MATERIAL SHOWN START

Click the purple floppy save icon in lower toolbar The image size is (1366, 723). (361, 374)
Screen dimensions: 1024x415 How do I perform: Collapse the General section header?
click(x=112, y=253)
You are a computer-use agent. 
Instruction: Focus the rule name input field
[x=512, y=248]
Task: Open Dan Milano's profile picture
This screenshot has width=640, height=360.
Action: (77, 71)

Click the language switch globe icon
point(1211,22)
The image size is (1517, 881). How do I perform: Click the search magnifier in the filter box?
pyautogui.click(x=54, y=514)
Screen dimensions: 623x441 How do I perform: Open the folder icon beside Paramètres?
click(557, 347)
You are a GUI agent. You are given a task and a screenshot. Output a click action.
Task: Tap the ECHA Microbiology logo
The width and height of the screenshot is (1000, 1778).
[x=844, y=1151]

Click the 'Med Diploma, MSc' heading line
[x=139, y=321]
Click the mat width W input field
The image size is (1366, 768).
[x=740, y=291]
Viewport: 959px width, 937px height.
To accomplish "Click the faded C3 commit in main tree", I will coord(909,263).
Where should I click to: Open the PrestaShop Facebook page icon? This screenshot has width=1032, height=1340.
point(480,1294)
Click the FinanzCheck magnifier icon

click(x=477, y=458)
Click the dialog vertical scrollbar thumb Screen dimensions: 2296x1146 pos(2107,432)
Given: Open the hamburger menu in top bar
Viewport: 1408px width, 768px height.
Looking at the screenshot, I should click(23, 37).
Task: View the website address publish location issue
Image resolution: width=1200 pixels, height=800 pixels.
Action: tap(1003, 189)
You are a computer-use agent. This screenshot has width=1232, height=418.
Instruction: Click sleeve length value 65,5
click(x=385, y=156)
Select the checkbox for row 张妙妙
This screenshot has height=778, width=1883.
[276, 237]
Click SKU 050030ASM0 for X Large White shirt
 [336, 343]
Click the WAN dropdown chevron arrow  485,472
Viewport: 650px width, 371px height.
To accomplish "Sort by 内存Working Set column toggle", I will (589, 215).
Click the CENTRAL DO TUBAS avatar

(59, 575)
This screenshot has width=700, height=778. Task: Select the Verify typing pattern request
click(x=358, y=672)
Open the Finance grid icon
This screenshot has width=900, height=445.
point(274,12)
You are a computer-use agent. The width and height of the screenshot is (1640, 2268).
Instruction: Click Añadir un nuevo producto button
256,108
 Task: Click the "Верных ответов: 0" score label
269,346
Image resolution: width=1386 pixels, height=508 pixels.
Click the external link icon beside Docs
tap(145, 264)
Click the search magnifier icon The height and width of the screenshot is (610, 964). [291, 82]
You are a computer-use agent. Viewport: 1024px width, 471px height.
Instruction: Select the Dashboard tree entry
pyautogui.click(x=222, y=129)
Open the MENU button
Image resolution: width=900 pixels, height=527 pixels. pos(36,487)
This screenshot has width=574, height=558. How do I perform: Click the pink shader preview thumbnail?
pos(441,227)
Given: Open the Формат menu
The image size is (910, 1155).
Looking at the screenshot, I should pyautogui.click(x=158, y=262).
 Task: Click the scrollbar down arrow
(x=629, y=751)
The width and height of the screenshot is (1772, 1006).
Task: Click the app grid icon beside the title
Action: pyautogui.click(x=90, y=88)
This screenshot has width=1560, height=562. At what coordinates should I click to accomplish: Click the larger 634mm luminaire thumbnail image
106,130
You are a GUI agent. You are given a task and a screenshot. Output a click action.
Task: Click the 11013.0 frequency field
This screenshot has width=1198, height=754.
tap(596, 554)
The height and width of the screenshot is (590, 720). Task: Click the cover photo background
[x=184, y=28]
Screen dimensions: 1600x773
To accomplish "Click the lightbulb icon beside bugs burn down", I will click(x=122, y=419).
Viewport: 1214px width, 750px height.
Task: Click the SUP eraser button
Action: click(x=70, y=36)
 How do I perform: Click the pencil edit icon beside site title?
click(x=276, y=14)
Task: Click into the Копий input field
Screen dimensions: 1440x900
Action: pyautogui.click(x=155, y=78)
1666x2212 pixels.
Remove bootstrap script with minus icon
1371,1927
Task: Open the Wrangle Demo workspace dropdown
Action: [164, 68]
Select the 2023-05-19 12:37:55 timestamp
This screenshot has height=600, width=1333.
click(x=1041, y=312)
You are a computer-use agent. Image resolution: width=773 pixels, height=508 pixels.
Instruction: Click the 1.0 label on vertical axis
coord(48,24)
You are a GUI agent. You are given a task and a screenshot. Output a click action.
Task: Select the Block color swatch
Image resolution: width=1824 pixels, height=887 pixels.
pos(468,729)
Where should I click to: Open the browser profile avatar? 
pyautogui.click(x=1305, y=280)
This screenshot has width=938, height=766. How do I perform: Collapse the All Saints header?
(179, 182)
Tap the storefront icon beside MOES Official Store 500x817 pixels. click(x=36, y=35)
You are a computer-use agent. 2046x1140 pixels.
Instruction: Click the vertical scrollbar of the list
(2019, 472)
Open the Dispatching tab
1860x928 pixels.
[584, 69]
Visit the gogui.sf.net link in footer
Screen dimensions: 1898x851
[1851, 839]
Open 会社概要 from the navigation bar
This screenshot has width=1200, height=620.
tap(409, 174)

MATERIAL SHOWN END

**YOUR ASSIGNMENT:**
The stretch of entries above that starts with the line containing "This screenshot has height=778, width=1883." and goes on through the line containing "You are a computer-use agent. Viewport: 1024px" is to be transcribed exactly, and no other line is to be transcribed.

**EXERCISE OUTPUT:**
This screenshot has height=778, width=1883.
[276, 237]
Click SKU 050030ASM0 for X Large White shirt
 [336, 343]
Click the WAN dropdown chevron arrow  485,472
Viewport: 650px width, 371px height.
To accomplish "Sort by 内存Working Set column toggle", I will (589, 215).
Click the CENTRAL DO TUBAS avatar

(59, 575)
This screenshot has width=700, height=778. Task: Select the Verify typing pattern request
click(x=358, y=672)
Open the Finance grid icon
This screenshot has width=900, height=445.
point(274,12)
You are a computer-use agent. The width and height of the screenshot is (1640, 2268).
Instruction: Click Añadir un nuevo producto button
256,108
 Task: Click the "Верных ответов: 0" score label
269,346
Image resolution: width=1386 pixels, height=508 pixels.
Click the external link icon beside Docs
tap(145, 264)
Click the search magnifier icon The height and width of the screenshot is (610, 964). [291, 82]
You are a computer-use agent. Viewport: 1024px width, 471px height.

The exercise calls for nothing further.